"Ce fut une expérience destructrice", explique à l'AFP Cheruiyot, également vainqueur du marathon de Milan en 2007 et des 20 km de Paris en 2005, désormais homme d'affaires prospère et agriculteur à Eldoret (ouest).
"Nous étions entassés dans une pièce exiguë d'un bâtiment délabré (en fait 70 m2), sans eau courante. Pour l'usage domestique et la douche, nous devions tirer l'eau de la rivière avec des seaux. Et payer chacun 200 euros de loyer".
Alerté par les voisins et les victimes, le maire de Vendeheim, près de Strasbourg, avait découvert qu'un groupe de 15 athlètes kényans, parmi lesquels Cheruiyot, alors âgé de 23 ans, et quatre femmes, vivait "dans des conditions contraires à la dignité humaine", selon la justice.
Cet épisode marqua la fin de la relation avec le manager français Jean-Marie Conrath, condamné à trois mois de prison et 8000 euros d'amende par le tribunal correctionnel de Strasbourg.
"Je ne gagnais pas énormément. Mais j'avais la chance de participer à des cross en Europe et je voulais aider mes parents et ma famille", se souvient Cheruiyot, septième d'une fratrie de neuf.
Et d'ajouter: "Courir est déjà un sacrifice. Nos athlètes s'entraînent dur, dans des conditions difficiles et sans l'aide du gouvernement ou de la fédération. Alors je n'aime pas l'attitude de ces gens censés promouvoir des athlètes méritants, et qui au contraire les dépouillent de leurs gains".
"Nos jeunes athlètes sont dans une telle hâte de gagner de l'argent à n'importe quel prix (...) Il y a eu plusieurs cas d'athlètes qui ont échoué sans ressource en Corée ou en Malaisie après que des intermédiaires, qui leur avaient promis de les mettre en relation avec des promoteurs, eurent disparu avec leur argent", souligne Joseph Ngure, ancien entraîneur de cadets.
La Fédération kényane d'athlétisme (AK) a établi une liste noire d'agents étrangers, interdits de s'occuper des intérets des athlètes kényans, mais Ngure assure que des managers sans scrupule continuent d'user de stratagèmes.
"Les athlètes doivent faire preuve de prudence pour éviter d'être la proie d'intermédiaires qui se proposent de les mettre en relation avec des managers étrangers, en leur faisant miroiter de grandes promesses", avertit le marathonien Patrick Ngwatu. Il dirige un groupe de quelque 300 athlètes à Ngong, près de la capitale Nairobi.

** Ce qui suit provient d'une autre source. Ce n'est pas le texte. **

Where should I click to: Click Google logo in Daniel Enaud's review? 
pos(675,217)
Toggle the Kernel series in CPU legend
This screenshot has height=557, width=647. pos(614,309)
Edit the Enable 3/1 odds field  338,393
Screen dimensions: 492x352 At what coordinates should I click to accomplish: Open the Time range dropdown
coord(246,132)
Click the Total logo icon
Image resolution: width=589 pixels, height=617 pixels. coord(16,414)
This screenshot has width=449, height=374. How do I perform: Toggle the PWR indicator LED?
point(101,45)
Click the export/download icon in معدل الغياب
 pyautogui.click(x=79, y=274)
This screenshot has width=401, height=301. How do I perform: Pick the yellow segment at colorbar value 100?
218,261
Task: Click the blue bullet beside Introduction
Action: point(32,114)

"Les jeunes voient le sport comme un moyen d'aider leur famille. Ils ont vu leurs pairs rapporter beaucoup d'argent avec des gains substantiels à l'étranger, investi dans l'immobilier et la terre. Ils veulent faire pareil et sont prêts à tout pour voyager et courir en Europe et en Asie", insiste Patrick Ngwatu.

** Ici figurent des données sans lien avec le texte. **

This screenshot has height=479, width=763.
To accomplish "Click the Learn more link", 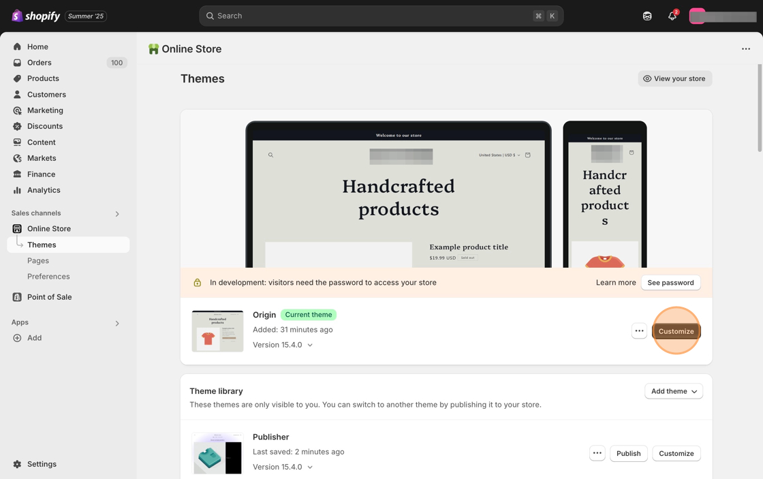I will (616, 283).
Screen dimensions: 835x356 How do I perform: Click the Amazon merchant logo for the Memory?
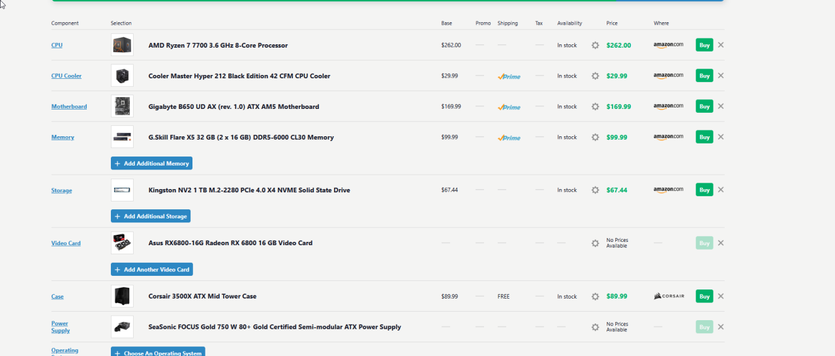click(x=669, y=137)
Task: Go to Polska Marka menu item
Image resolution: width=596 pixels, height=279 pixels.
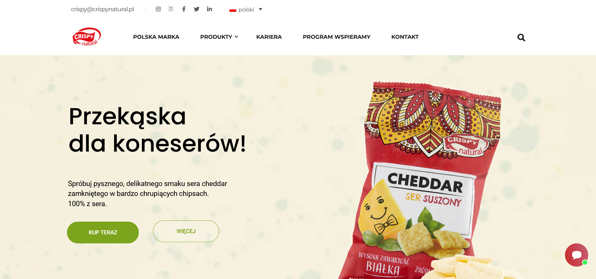Action: pyautogui.click(x=156, y=37)
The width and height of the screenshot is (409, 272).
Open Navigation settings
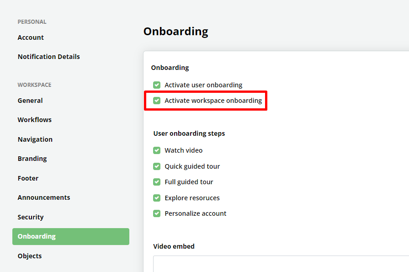click(35, 139)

Parfois, le rêve se transforme en cauchemar. "Un de nos marathoniens, John Thuo Nyambura, est mort subitement au Japon il y a quelques semaines et personne n'a pu lui venir en aide, son université l'ayant rayé de ses listes, faute de résultats. Nous avons dû recueillir des fonds pour le rapatriement du corps au pays", conclut Patrick Ngwatu. Nyambura est décédé d'une pneumonie en janvier, à l'âge de 24 ans.
"Beaucoup de choses ont changé. Il y a 20 ans, les athlètes étaient mis dans des camionnettes qui sillonnaient l'Europe. Les managers faisaient courir les athlètes là où eux le désiraient, sans les payer parfois. Les fédérations en Éthiopie et au Kenya sont bien plus regardantes aujourd'hui. Bien sûr, certains managers font encore des choses qui ne devraient pas être tolérées, mais de moins en moins", assure pourtant le Néerlandais Jos Hermens, à la tête de la première écurie professionnelle de running.